Sans cette retraite à Bron-Yr-Aur, en continuant sur les voies tracées par les deux premiers albums, Led Zeppelin ne serait jamais devenu LED ZEPPELIN ! Ils auraient sans nul doute fait une très belle carrière de grand groupe de hard rock, comme tant d’autres, mais ils auraient fini par se fondre dans la masse et leur musique n’aurait pas passé allègrement le cap des décennies comme elle le fait pour les placer dans le panthéon musical des grands de ce monde.
Headley Grange
Munis de quelques compositions acoustiques, Page et Plant rejoignent Jones et Bonham à Headley Grange, encore un lieu hors du commun pour un groupe de Rock. C’est un ancien hospice, situé dans un cadre très bucolique et Jimmy page y fait venir le studio mobile des Rolling Stones pour y enregistrer un album. Bien qu’il y ait l’électricité et l’eau courante, on reste dans un cadre rustique : le chauffage ne marche pas ! Mais on est en mai et juin de 1970 alors le problème n’est pas de nature à les arrêter. L’album sera terminé à l’Olympic Studio de Londres.
Les morceaux de Led Zeppelin III
L’album commence avec un morceau détonnant, empli de bruit et de fureur, Immigrant Song, qui décrit les invasions vikings de l’Angleterre. Une atmosphère de guerre se dégage de tout le morceau qui deviendra un grand classique du groupe.
Si Immigrant Song pouvait apparaitre comme un morceau typique de Led Zeppelin, il en est tout autrement avec le suivant, Friends. La guitare de Page, accordée en mode “indien” est supportée par un orchestre à cordes arrangé par Jones qui renforce ce côté musique indienne. On entre là dans un autre Led Zeppelin, nouveau pour l’époque.
Une part de la magie de Celebration Day est due à un accident technique. En effet, quelle curieuse intro : les guitares déboulent à tout allure, le chant se pose dessus et brusquement, à un moment où on ne s’y attend pas, la basse et la batterie font une entrée fracassante. Au départ, la basse et la batterie commençaient avec les guitares. Lors d’un réenregistrement, un technicien a effacé malencontreusement le début de la batterie. La prise étant parfaite, Jimmy Page a eu cet instinct de récupération : faire rentrer la basse et la batterie plus tard. Un effet assez génial né d’un accident.
Since I’ve Been Loving You est l’un des plus beaux blues jamais enregistrés par un groupe de rock anglais. Le mode mineur dans lequel il est joué lui donne une couleur bien particulière. La version live de 1973 mettra en avant son côté jazzy.

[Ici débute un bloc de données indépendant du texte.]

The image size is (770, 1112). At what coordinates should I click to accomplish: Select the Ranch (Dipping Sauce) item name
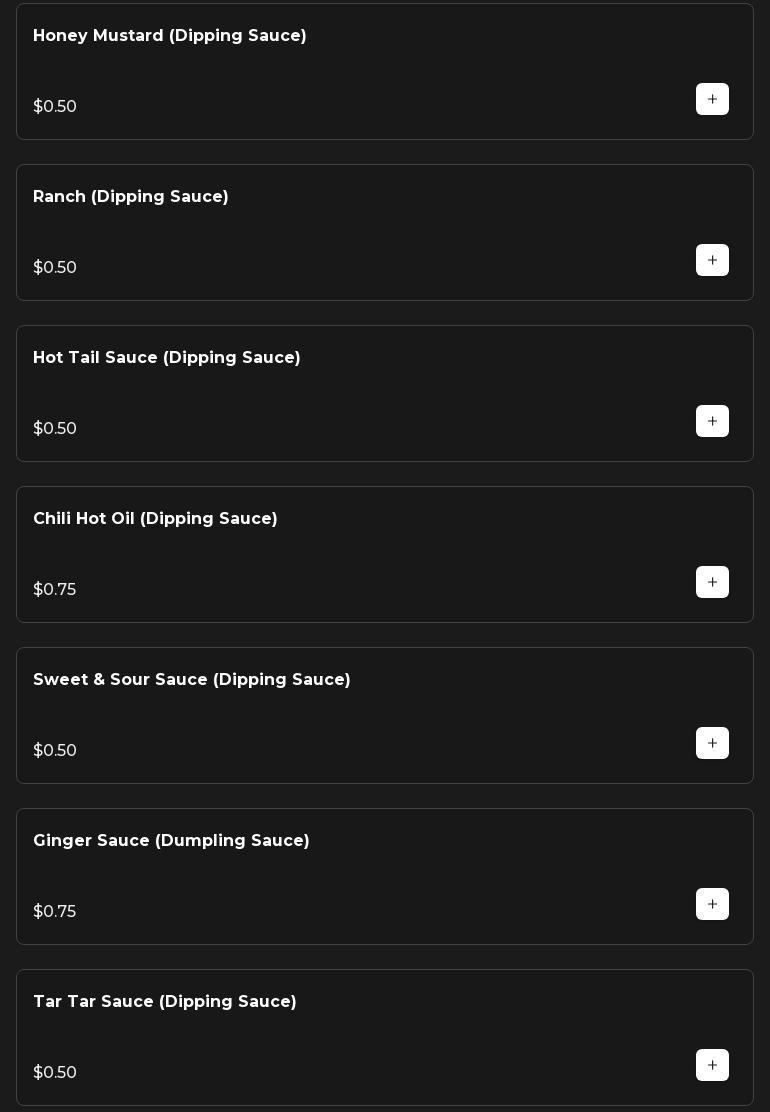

Gallows Pole est un véritable tour de force. Bâti sur une progression en crescendo, il fourmille d’instruments acoustiques. Pour l’occasion, Page se saisira d’un banjo, instrument dont il n’a jamais joué et l’insèrera d’une manière plus que convaincante. Jones jouera de la mandoline, instrument qu’il maitrise à la perfection et qu’il utilisera dans beaucoup de morceaux acoustiques du groupe.
Tangerine est un très beau morceau acoustique emprunt d’une atmosphère californienne sur les refrains.
That’s The Way. Encore un morceau acoustique de toute beauté. Ici, une remarque doit être faite : John Paul Jones est un mandoliniste d’exception, reconnu par ses pairs. Lors d’un festival international de mandoline qui a eu lieu en Angleterre il y a quelques années, il ne concourait pas pour un titre quelconque, il n’était pas président du jury, il était l’invité d’honneur !
Bron-Y-Aur Stomp est un autre déluge de traits acoustiques. Un curieux morceau enlevé qui a tout du square dance. Deux versions sont notables. Celle de Led Zeppelin III, évidemment, et celle des concerts à Earls Court en 1975.
Un fait remarquable concernant cet album est le ratio morceaux essentiels/morceaux sympas : on est clairement dans le 80/20 là où les deux albums précédents avoisinaient le 50/50. Le 80/20 va devenir la norme.